Fenpropathrin increases gliquidone absorption via causing damage to the integrity of intestinal barrier

Fenpropathrin is a commonly used pesticide, which was ingested by humans through diet and water. Gliquidone is a common hypoglycemic drug that diabetic patients need for long-term use. This study aimed to investigate the effects of long-term exposure to fenpropathrin on the intestinal barrier and intestinal absorption of the model drug gliquidone. The Ussing Chamber study had shown that fenpropathrin can increase the transport of gli-quidone in an isolated intestinal model. In addition, the intestinal absorption of fluorescein was significantly increased in fenpropathrin-exposed rats administered by gavage.
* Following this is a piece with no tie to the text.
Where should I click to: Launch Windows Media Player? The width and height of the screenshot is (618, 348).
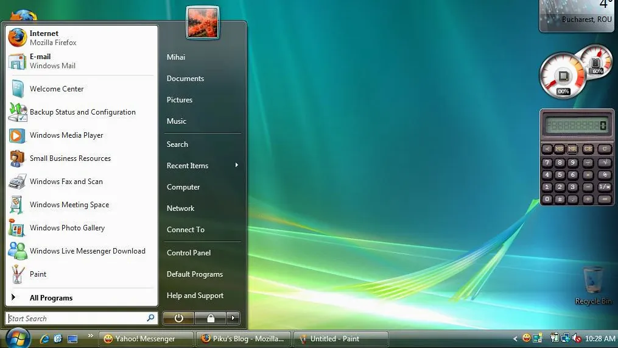pyautogui.click(x=66, y=135)
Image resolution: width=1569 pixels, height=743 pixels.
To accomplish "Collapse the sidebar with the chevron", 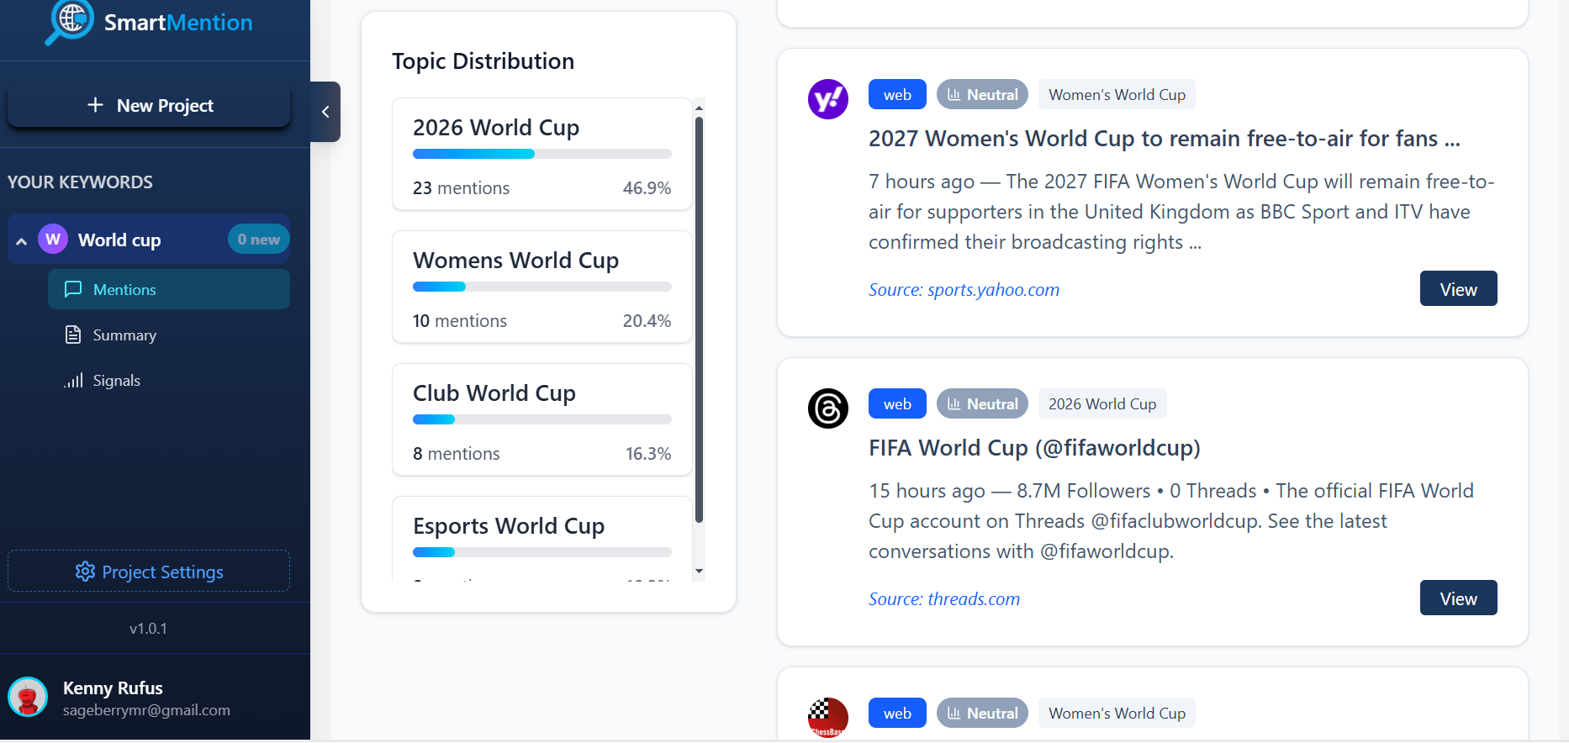I will coord(325,112).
Further research suggested that fenpropathrin exposure caused a series of pathological effects: the structure of the intestine was damaged, the expression of tight junction proteins in the intestinal tissue was decreased, the intestinal MDA was increased, the SOD was decreased, and the expression of inflammatory factors was increased. In the Caco-2 cell model, it was found that fenpropathrin can increase the transport of gliquidone in the Caco-2 cell monolayer, reduce the expression of tight junction proteins and increase reactive oxygen species in Caco-2 cells. Fenpropathrin exposure also resulted in decreasing expression of PPAR-gamma and UCP-2 in intestinal tissue and Caco-2 cell model, while causing increased expression of p-P38. The above results indicated that fenpropathrin exposure could induce oxidative stress and destroy the intestinal barrier by affecting the expression of p-P38/P38/PPAR-gamma/UCP-2 protein, thereby increasing the intestinal absorption of gliquidone. This study provides new insights into the hazards of fenpro-pathrin residues in the environment.

Automated summary

Long-term exposure to fenpropathrin may induce oxidative stress and disrupt the intestinal barrier, leading to increased intestinal absorption of gliquidone.